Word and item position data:
** BEGIN **
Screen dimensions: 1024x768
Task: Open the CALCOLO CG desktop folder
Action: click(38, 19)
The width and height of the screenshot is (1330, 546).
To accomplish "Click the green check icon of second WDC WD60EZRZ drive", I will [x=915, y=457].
** END **
** BEGIN **
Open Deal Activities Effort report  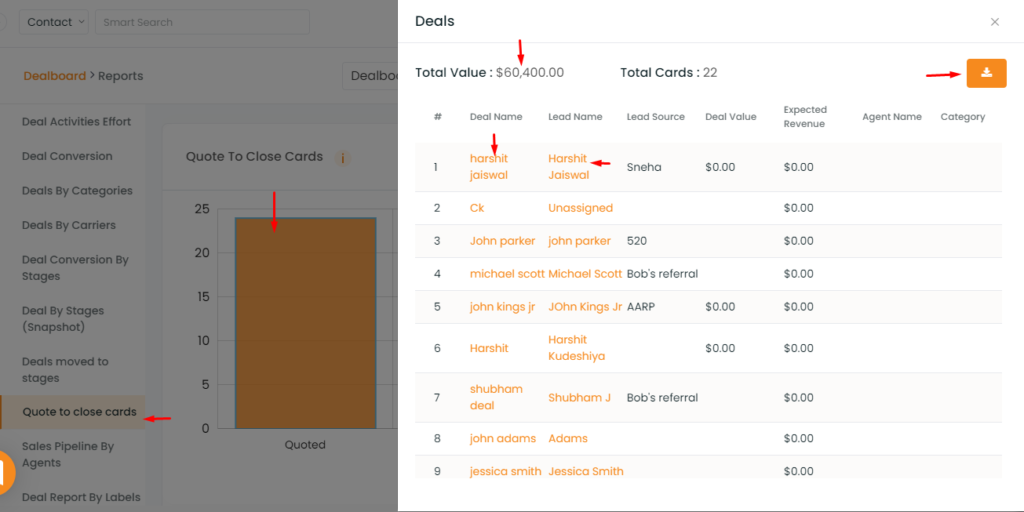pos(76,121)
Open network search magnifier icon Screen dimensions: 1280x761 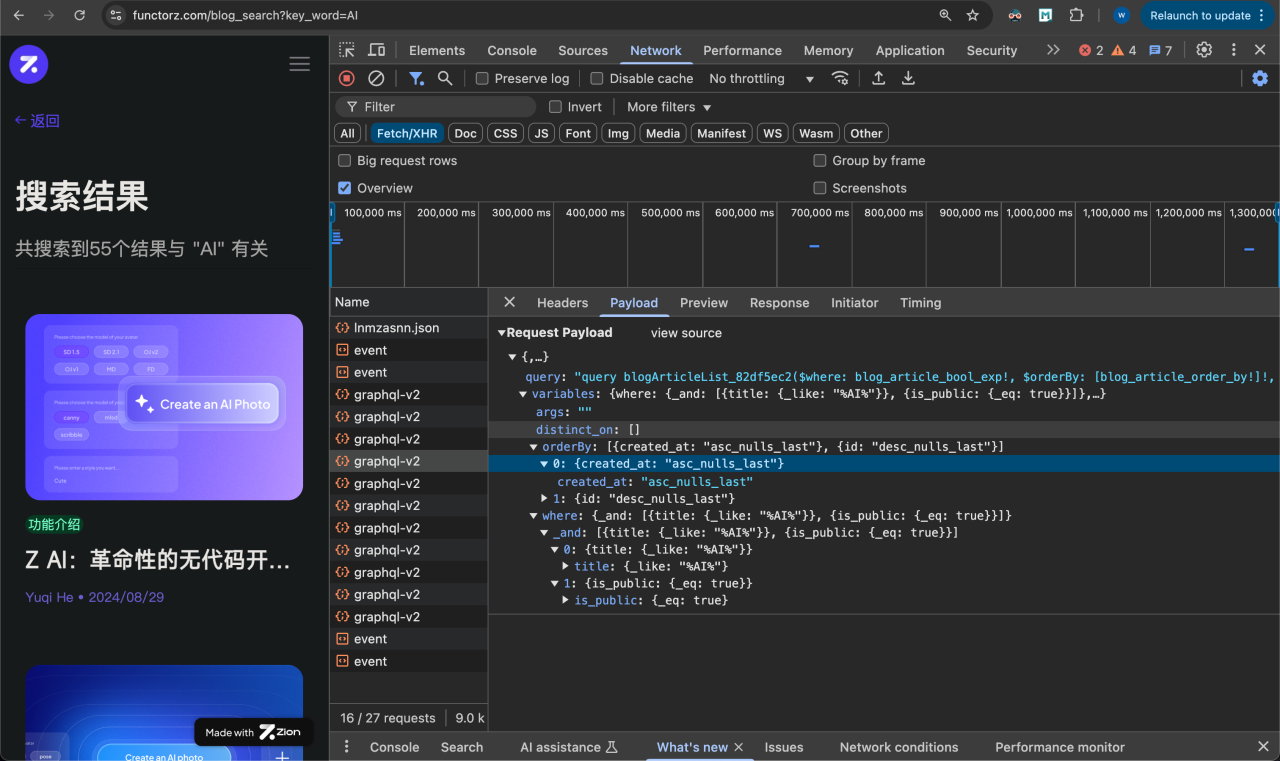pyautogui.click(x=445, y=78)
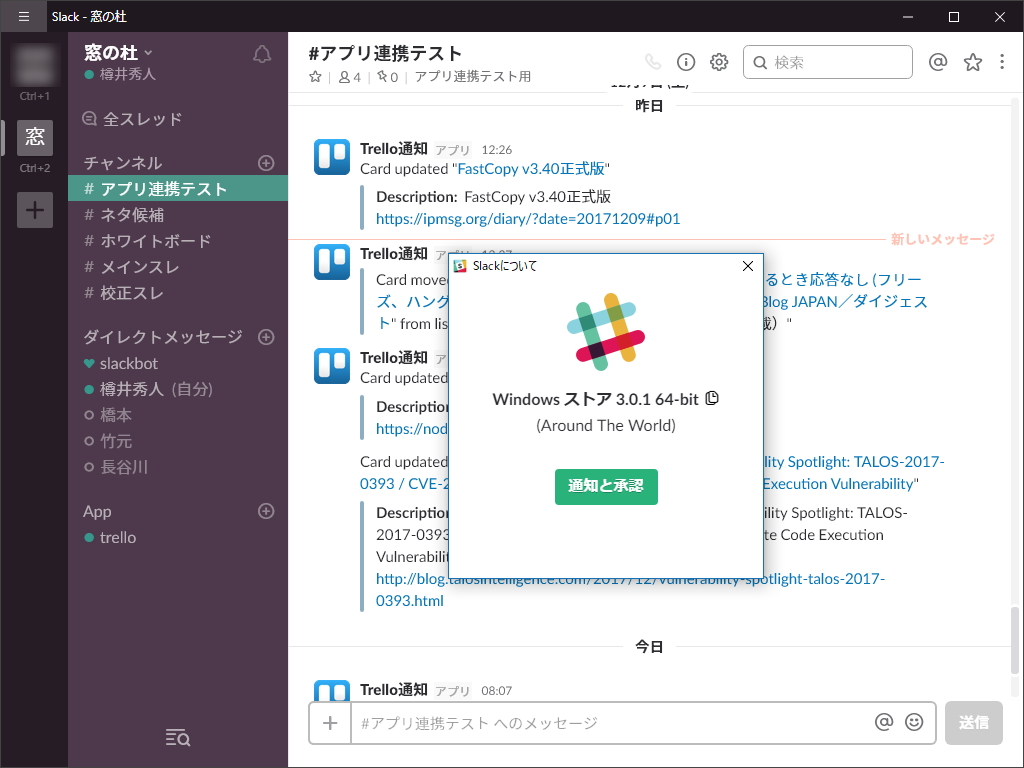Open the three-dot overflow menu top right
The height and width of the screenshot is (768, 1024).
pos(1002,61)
** END **
▸ WHAT THIS TASK INVOLVES: Rewrite the part of the listing that opens with the line containing "Screen dimensions: 1024x768" and closes with the line containing "will [x=915, y=457].", substituting "blue" for "green" and leaving everything else unchanged.

▸ RESULT FOR THIS TASK:
Screen dimensions: 1024x768
Task: Open the CALCOLO CG desktop folder
Action: click(38, 19)
The width and height of the screenshot is (1330, 546).
To accomplish "Click the blue check icon of second WDC WD60EZRZ drive", I will [x=915, y=457].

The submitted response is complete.